Thanks Ben. As always, your answer is pretty reasonable and I agree with
most of the points.

However I strongly disagree with:
2) a permanent watch is a watch that spans across multiple changes
within the same connection. I'm not requesting anything else.
4) How do subscriptions make it different from permanent watches? Maybe,
there is a feature I'm not aware of. Besides, for a permanent watch, it
should be cleared only when session expires or client disconnects, that
would be the semantic and a client can detect it easily.
5) There are two types of users, those who don't want to deal with
difficult problems (I guess it's a majority), and those who want to get
as much from the system at the minimum cost, considering a risk it
brings.
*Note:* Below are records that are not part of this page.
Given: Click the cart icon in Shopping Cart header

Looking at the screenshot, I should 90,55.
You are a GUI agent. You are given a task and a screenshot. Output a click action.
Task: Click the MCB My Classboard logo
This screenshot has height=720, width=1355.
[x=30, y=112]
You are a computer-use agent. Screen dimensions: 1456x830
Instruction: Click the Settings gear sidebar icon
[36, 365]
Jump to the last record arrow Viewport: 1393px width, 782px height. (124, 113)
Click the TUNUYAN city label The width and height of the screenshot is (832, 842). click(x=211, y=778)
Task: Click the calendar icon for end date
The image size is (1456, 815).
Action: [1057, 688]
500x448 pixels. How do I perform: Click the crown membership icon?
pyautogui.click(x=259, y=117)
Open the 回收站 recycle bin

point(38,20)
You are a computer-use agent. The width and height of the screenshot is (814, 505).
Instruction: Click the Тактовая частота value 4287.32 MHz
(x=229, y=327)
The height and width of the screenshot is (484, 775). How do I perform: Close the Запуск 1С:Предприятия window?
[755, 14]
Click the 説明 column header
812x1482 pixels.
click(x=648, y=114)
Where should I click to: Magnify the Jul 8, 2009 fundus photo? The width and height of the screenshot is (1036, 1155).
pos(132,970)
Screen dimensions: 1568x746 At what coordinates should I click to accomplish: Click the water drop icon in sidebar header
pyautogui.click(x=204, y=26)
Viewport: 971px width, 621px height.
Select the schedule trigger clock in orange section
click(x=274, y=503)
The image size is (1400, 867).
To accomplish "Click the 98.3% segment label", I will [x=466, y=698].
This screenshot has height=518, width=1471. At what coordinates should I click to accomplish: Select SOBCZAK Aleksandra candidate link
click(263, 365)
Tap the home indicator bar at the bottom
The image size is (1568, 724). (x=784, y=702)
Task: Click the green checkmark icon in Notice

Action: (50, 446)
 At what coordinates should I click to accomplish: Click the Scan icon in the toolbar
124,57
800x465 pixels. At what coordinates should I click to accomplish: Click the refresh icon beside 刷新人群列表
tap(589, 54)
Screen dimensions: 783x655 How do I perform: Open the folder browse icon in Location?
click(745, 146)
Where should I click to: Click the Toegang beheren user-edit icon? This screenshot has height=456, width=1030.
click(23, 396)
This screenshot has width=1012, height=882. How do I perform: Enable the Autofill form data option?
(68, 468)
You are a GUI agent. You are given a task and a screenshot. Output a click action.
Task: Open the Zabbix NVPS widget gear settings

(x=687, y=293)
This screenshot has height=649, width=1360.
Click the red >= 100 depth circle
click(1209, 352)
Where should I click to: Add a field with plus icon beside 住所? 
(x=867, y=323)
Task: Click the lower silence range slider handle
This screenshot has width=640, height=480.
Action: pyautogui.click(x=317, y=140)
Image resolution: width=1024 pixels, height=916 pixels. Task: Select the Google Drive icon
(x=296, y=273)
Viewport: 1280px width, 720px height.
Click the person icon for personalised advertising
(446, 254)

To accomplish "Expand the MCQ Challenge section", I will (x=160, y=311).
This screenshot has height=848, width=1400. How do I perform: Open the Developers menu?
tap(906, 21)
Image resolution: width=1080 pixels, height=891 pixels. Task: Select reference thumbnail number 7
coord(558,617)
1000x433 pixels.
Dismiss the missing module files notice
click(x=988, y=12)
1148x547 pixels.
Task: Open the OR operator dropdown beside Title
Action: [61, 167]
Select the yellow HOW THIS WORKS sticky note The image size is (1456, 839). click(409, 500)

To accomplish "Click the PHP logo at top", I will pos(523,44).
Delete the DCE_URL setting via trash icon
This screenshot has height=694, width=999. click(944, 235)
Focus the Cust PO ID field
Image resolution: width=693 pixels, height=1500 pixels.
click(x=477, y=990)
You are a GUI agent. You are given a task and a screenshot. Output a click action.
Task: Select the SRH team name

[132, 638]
I think a flexible API should allow both, rather then enforcing
correctness on the user side just for the sake of correctness. I just
like to have a choice.

Just to end up this discussion, please suggest the most efficient
solution (without persistent watches, you can use subscriptions) that
minimizes number of network traffic between client and server for the
following scenario:
1) A client is interested in some activity of another application and
it's critical to get *ALL* changes as long as the connection to ZK
doesn't break
2) The client operates on the boundary the network bandwidth limit

Thanks,
Bart

Bart

-----Original Message-----
From: Benjamin Reed [mailto:br...@ya...] 
Sent: Friday, April 25, 2008 4:07 PM
To: Bartlomiej Niechwiej
Cc: Benjamin Reed; Jacob Levy; Ted Dunning;
zoo...@li...
Subject: Re: [Zookeeper-user] [Bug?] Notification not guaranteed

exists() is a special case where the watch event does indeed have the
data. 
But it only buys you want you need in the absences of failures. If you
need 
to reconnect to another server, you still miss events.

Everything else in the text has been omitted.